For whatever reason, it (Bitcoin) decided to plunge 17% out of the clear blue sky (and that figure of speech serves a dual purpose here considering the stratospheric levels at which it now trades), before bouncing back.

Personally, I continue to believe it’s difficult to draw conclusions about other assets by reference to what’s going on in Bitcoin.

Over the weekend, I heard plenty of chatter about “lots of money looking for a home.” While I’ll concede that’s likely part of the surge in Bitcoin, alongside speculation that the ever-elusive institutional embrace is just around the corner, I suppose what I would note Monday is that assets don’t generally plunge 17% abruptly for no reason at all, unless there’s some kind of liquidity vacuum or fat finger. Currencies, especially those issued by developed countries, certainly don’t lose 15% of their value in seconds. If they did, a barter system would be preferable.

Anyway, Bitcoin’s hilariously monumental surge comes amid other signs suggestive of a burgeoning mania. The figure (below) speaks for itself.

For those not apprised of what exactly that shows, you’re encouraged to revisit “Front-Running Collective Irrationality.”

McElligott on Monday described a “foaming at the mouth speculative frenzy,” citing, among other things, the ARK Innovation ETF. And then there’s Tesla. And, of course, the IPO retail product, which has actually cooled off a bit.

In addition to the above, Charlie notes signs of extreme positioning. For example, flows into global equities over the past three months total more than $200 billion, while asset manager futures positioning in the S&P is in the 97th%ile since 2006 and the 99th%ile in the Nasdaq 100.

Meanwhile, the steady grind lower in realized vol catalyzed more than $34 billion in equities re-leveraging from the vol-control universe over the past month on Nomura’s models, which also show that CTA net exposure across global stocks is back to pre-pandemic levels.

What does it all mean? Well, that’s difficult to pin down, especially considering the scope for political drama stateside.

For McElligott, it’s possible that, worries around an imminent correction notwithstanding, a “‘pain-trade’ scenario” takes the market “higher into this month’s Op-Ex cycle” before a window opens up “for a correction lower quickly thereafter.”

“Some of the original November election hedges [are] set to expire in January, which will coincide with the ‘buyback blackout’ around earnings season,” he wrote.

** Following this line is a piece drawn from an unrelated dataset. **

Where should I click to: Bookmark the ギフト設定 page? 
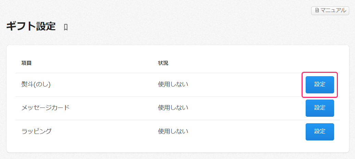[x=66, y=27]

When you consider that with extreme positioning and some of the rather glaring instances of speculation, a bit of “de-frothing” (if you will) could be in order.

But, again, it’s difficult to say too much right now with so many questions swirling around the Georgia runoffs, vaccine rollout, and top-tier econ data due out of the US later this week.

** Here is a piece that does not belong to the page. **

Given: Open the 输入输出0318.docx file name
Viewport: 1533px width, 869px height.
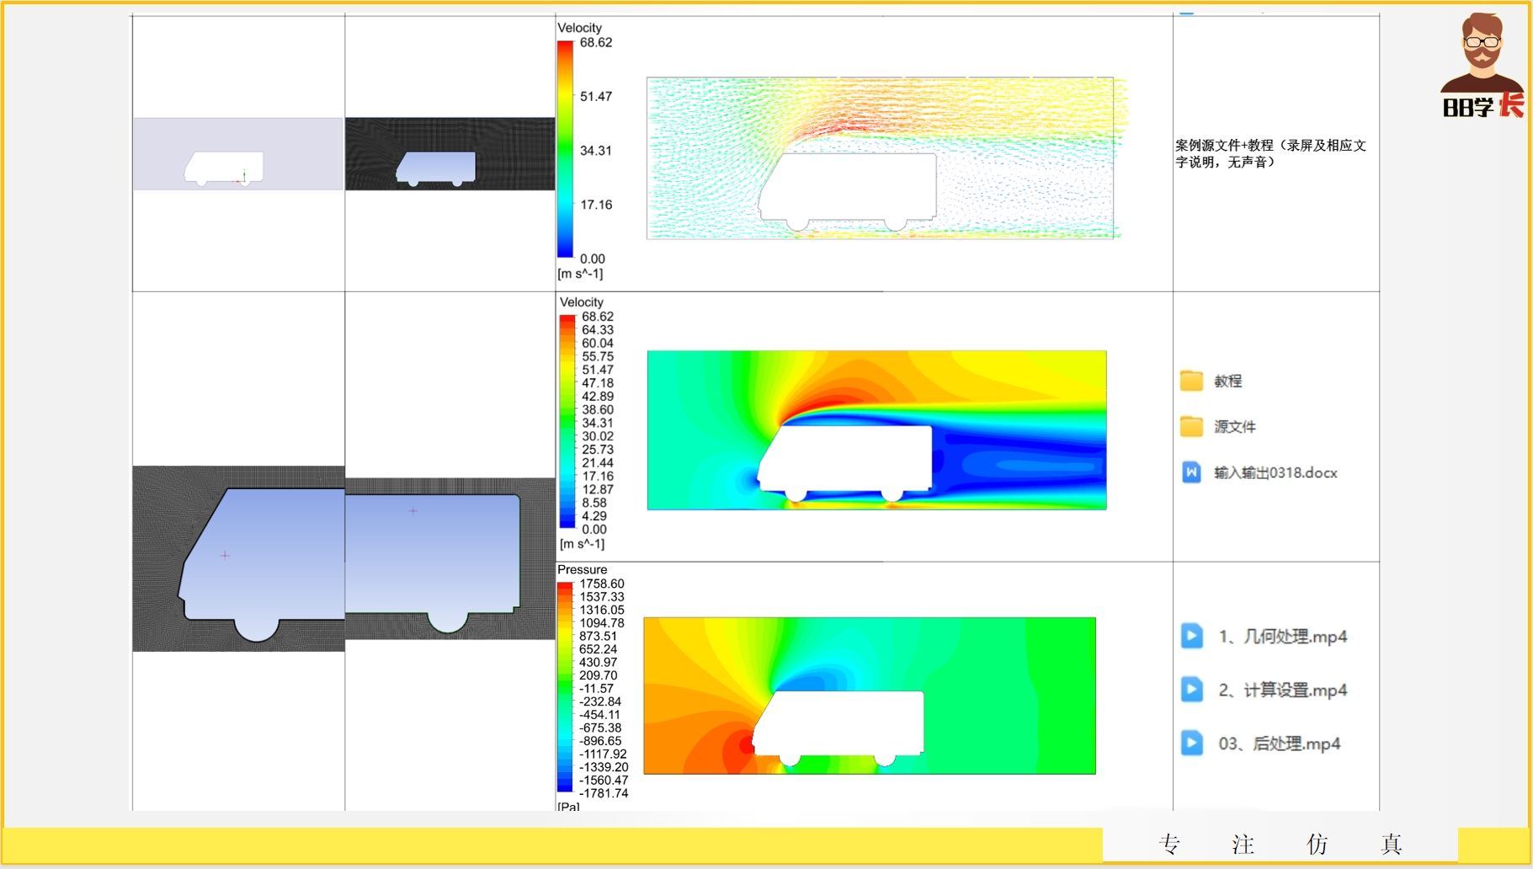Looking at the screenshot, I should click(1275, 473).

4 thoughts on “Bubble, Bubble, Froth & Frenzy

    1. yeah, and I mean, it could be at $50,000 next week for all anyone knows.

      what seems silly (to me anyway) is when you see on social media and message boards the crypto crowd trying to find historical examples of currency volatility or currency crashes to make the argument that Bitcoin isn’t really “different”

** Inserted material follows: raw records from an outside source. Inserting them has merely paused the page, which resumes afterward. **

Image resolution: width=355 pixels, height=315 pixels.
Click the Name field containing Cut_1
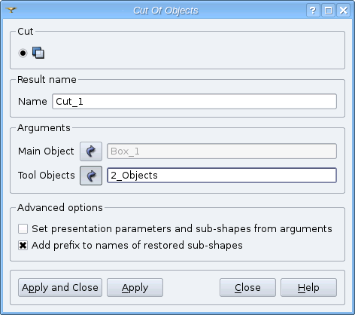194,102
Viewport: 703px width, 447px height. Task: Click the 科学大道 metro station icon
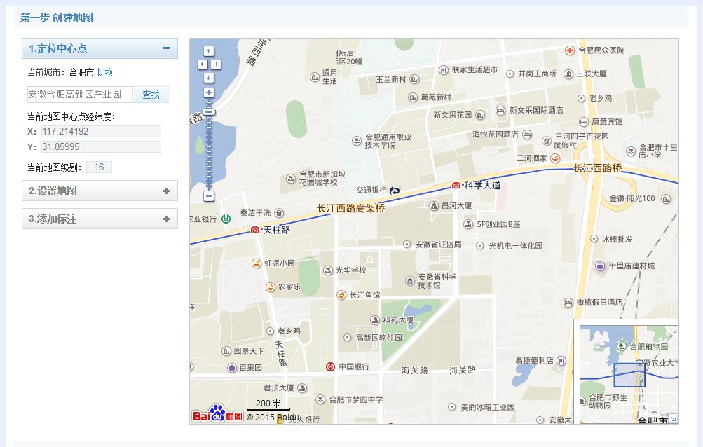(x=456, y=186)
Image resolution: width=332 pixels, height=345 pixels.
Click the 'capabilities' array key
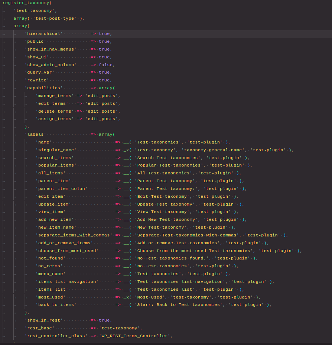pos(43,88)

      one can always find a historical example of something if one tries hard enough.

      so, my point isn’t that it’s “impossible” for a developed market currency to abruptly collapse 15% and I’m certainly not suggesting that all fiat currencies aren’t inherently worthless — they clearly are. Money is just a made-up human construct after all

      but all belabored attempts on the part of Bitcoin adherents to argue the case aside, the fact is that if, for example, the pound or the yen or the euro were to collapse 15% overnight, it would be huge news. with Bitcoin, it’s just “another day at the office.”

      and that, right there, is what’s so concerning for something that’s variously billed as a store of value, a safe haven, a medium of exchange, etc.

      in reality, it’s a penny stock where one share is “worth” more than a loaded Honda Accord.

      1. I’m just a mere speculator, but I’ve heard adherants argue that bitcoin ‘should’ become more stable in the future and that today’s value is derived from a future usefulness that just isn’t quite there yet. Which does seem like a big leap of faith, although I suppose this is how some stocks function (looking at you, TSLA).

  1. Given the backdrop of Tuesday’s Georgia runoff elections, Wednesday’s scheduled political theater, and the subsequent two weeks of chaos during which Trump may literally try anything and everything to stay in power, I would be surprised if Bitcoin didn’t hit new highs.